§ **TASK TO CARRY OUT**
Give every line from the start of the items up to and including the line containing "pyautogui.click(x=549, y=796)" as a JSON list of strings, one string per line, with blank lines left out.

§ **DATASET RECORDS**

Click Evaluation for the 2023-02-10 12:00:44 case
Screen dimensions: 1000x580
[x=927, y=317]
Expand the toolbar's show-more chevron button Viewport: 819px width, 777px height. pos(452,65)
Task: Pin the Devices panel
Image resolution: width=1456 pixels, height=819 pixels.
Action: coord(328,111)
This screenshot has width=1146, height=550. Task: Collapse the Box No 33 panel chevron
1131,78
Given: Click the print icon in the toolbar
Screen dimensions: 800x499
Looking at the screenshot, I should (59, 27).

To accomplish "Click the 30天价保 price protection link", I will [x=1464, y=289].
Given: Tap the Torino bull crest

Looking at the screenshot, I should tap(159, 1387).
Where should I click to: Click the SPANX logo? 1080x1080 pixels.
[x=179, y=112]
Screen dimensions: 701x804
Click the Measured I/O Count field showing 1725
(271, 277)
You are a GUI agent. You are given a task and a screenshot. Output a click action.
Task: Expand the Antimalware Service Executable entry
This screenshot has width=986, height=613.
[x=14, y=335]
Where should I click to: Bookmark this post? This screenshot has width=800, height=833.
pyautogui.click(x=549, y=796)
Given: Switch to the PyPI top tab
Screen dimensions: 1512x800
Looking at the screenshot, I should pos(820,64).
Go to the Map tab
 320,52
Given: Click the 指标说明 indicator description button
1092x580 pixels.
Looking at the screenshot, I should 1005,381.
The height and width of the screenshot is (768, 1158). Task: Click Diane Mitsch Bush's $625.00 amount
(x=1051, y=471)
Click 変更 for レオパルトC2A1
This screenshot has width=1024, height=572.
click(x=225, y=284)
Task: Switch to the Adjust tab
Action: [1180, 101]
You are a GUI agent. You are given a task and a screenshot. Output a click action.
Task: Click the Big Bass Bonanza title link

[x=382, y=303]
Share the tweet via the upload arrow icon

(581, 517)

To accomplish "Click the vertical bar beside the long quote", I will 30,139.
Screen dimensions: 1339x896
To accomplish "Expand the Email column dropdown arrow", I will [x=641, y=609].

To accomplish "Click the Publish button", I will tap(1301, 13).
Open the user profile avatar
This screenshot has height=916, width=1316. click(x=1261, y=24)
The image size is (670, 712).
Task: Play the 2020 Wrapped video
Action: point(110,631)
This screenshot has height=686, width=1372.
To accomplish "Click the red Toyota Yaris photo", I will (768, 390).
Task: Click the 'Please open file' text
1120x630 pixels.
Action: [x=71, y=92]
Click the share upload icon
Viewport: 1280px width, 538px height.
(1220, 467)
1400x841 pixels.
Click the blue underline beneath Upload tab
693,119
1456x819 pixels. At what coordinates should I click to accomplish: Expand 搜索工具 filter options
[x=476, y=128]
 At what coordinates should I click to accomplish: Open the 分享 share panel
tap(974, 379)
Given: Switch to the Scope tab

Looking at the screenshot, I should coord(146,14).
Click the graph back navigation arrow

§ **FINAL ANSWER**
[
  "Click Evaluation for the 2023-02-10 12:00:44 case",
  "Screen dimensions: 1000x580",
  "[x=927, y=317]",
  "Expand the toolbar's show-more chevron button Viewport: 819px width, 777px height. pos(452,65)",
  "Task: Pin the Devices panel",
  "Image resolution: width=1456 pixels, height=819 pixels.",
  "Action: coord(328,111)",
  "This screenshot has width=1146, height=550. Task: Collapse the Box No 33 panel chevron",
  "1131,78",
  "Given: Click the print icon in the toolbar",
  "Screen dimensions: 800x499",
  "Looking at the screenshot, I should (59, 27).",
  "To accomplish \"Click the 30天价保 price protection link\", I will [x=1464, y=289].",
  "Given: Tap the Torino bull crest",
  "Looking at the screenshot, I should tap(159, 1387).",
  "Where should I click to: Click the SPANX logo? 1080x1080 pixels.",
  "[x=179, y=112]",
  "Screen dimensions: 701x804",
  "Click the Measured I/O Count field showing 1725",
  "(271, 277)",
  "You are a GUI agent. You are given a task and a screenshot. Output a click action.",
  "Task: Expand the Antimalware Service Executable entry",
  "This screenshot has width=986, height=613.",
  "[x=14, y=335]",
  "Where should I click to: Bookmark this post? This screenshot has width=800, height=833.",
  "pyautogui.click(x=549, y=796)"
]